Minchin spoke more about the film's cancellation on Richard Herring's Leicester Square Theatre Podcast in March 2020, saying how the film was 75% completed with 110 people working on the film, with songs completed. Hans Zimmer was also composing the score. After DreamWorks Animation was bought by Comcast subsidiary NBCUniversal (owners of Universal Pictures) in 2016, the film was cancelled and written off for the acquisition expenses, at the expense of DreamWorks. Illumination's Chris Meledandri was also consulted by Universal executives before the cancellation. He also explained how he tried to shop it to other studios, with Netflix and Animal Logic wanting to buy it, but the film's price tag was exorbitant, making it non-viable for other studios to acquire it. Overall, the film cost $90 million.

===Resurrection===
The film was brought back as a short, as part of the studio's newly announced shorts program. Bilbys three directors had worked together on the Larrikins animation team; Perifel served as head of character animation, Topaz as a lead animator, and Sans as a character supervisor.

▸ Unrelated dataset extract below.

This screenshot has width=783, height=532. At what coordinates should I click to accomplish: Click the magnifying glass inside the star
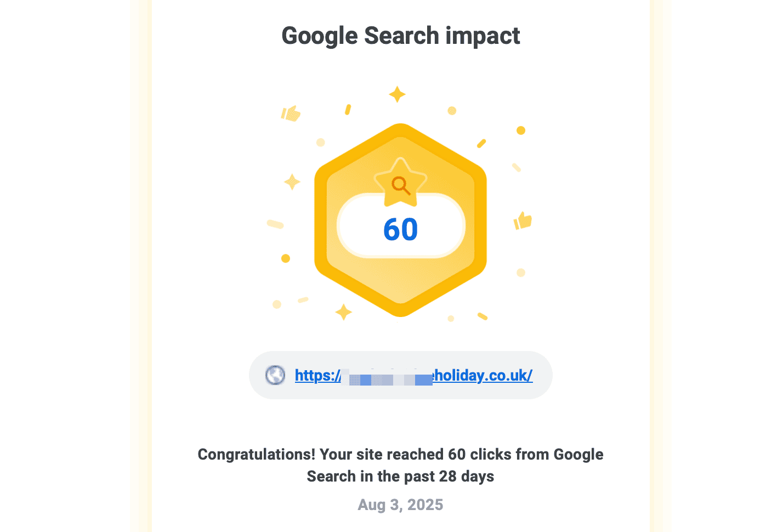click(401, 185)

Bilby proved to be a testing ground for various new animation software, including MoonRay, a light rendering engine that was used on DreamWorks' feature films beginning with How to Train Your Dragon: The Hidden World.

==Release==
Bilby had its world premiere on June 16, 2018, as part of the closing ceremonies for the Annecy International Animated Film Festival. On December 21 of the same year, the short was released on DreamWorks' official YouTube channel, but in November 2020, the short was no longer available as the YouTube video was set to "Private". On March 3, 2019, one of the film's directors uploaded it to Vimeo.

Bilby, along with Bird Karma, was included on home video releases of How to Train Your Dragon: The Hidden World on May 21, 2019.

==Reception==
Bilby received the Jury's Choice Award at the 45th SIGGRAPH conference, as well as the Audience Award at the Palm Springs International Festival of Short Films.